In some embodiments, the first interaction component and the second interaction component are two wireless earphones disposed inside the target device. In some embodiments, the target device is a tray capable of accommodating the two wireless earphones. The tray includes an accommodation space for accommodating the two wireless earphones. The tray has a wireless connection function for making a wireless connection, such as Bluetooth connection or Wi-Fi connection, with the two wireless earphones. The tray may be a structure shown in FIG. 2. The wireless earphones exchange data with an electronic device through the tray. The tray is disposed inside the electronic device.
In some embodiments, the target device may be an electronic device such as a notebook computer, a cell phone, a desktop computer, a tablet computer, a game console, and a personal digital assistant. The two wireless earphones may be placed in the accommodation space of the target device.
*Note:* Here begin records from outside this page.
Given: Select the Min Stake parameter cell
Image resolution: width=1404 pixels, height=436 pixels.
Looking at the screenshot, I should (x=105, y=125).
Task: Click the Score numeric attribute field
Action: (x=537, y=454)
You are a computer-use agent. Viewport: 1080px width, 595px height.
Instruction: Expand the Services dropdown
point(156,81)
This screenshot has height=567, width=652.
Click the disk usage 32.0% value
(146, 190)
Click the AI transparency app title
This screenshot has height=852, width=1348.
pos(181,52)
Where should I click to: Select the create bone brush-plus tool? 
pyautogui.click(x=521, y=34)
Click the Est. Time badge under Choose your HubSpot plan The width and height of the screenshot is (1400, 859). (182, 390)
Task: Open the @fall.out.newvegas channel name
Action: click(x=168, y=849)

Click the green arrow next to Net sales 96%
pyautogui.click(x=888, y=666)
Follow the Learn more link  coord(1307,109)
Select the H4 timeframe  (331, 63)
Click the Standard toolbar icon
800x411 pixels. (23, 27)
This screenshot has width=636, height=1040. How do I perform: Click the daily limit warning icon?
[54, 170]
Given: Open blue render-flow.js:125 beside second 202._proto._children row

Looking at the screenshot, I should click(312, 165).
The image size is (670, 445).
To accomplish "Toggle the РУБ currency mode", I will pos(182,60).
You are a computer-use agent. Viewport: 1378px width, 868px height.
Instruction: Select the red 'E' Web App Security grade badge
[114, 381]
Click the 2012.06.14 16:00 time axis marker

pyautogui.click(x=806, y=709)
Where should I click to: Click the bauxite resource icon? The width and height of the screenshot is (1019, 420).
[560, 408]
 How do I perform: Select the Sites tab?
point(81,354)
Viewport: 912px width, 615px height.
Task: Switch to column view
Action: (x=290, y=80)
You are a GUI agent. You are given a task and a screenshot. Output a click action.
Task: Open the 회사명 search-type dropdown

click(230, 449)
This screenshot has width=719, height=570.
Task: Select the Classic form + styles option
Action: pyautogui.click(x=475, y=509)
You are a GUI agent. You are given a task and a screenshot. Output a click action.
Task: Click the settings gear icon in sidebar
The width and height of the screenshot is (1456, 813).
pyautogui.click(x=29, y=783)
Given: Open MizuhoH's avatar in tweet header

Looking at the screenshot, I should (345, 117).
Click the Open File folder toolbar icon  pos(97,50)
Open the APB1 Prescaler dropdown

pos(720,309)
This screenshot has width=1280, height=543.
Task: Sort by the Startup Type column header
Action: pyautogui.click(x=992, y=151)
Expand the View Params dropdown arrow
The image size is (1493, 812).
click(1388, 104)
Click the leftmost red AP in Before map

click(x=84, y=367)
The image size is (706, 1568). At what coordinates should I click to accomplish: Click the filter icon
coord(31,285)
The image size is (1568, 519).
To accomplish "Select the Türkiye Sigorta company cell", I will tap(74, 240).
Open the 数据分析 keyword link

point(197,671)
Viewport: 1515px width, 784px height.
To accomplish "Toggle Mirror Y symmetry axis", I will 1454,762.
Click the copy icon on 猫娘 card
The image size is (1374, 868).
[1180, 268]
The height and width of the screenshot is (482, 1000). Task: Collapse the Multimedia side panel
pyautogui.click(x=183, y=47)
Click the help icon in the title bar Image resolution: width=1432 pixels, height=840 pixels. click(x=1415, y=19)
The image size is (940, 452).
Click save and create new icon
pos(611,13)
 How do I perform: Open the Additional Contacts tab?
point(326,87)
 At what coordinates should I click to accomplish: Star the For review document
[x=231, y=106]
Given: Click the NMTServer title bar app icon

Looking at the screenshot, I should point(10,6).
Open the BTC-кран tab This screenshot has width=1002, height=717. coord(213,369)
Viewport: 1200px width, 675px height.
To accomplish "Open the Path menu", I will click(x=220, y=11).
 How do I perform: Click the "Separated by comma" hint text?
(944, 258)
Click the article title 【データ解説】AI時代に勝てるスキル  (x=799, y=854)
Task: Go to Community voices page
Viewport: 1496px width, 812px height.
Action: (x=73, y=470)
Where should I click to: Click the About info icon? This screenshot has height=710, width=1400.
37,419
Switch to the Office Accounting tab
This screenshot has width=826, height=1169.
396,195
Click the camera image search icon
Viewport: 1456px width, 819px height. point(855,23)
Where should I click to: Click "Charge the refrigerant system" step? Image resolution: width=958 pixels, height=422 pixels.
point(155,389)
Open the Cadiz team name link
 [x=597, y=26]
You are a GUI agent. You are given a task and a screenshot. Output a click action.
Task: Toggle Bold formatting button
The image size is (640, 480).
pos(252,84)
In some embodiments, whether the interaction component is pulled out by the user is determined by detecting whether the interaction component is separated from the target contact surface. After it is detected that the interaction component is separated from the target contact surface, it is determined that the interaction component is pulled out by the user. As such, the target device makes the connection with the interaction component that is pulled out first from the accommodation space, and the interaction component that is pulled out first becomes the master interaction component. The target device exchanges the data with the master interaction component that is pulled out first. When only one interaction component is pulled out from the target device, the pulled-out interaction component is able to communicate with the target device and to exchange the related data. In this case, the target contact surface refers to a support surface in the accommodation space of the interaction component, that is, the support surface that supports the interaction component accommodated in the accommodation space.
In some embodiments, the connection rule is that the interaction component that is first separated from the target contact surface is the master interaction component for connecting with the target device.
In one example, the first state refers to that the interaction component and the target device are communicatively connected, and the second state refers to that the interaction component and the target device are communicatively disconnected.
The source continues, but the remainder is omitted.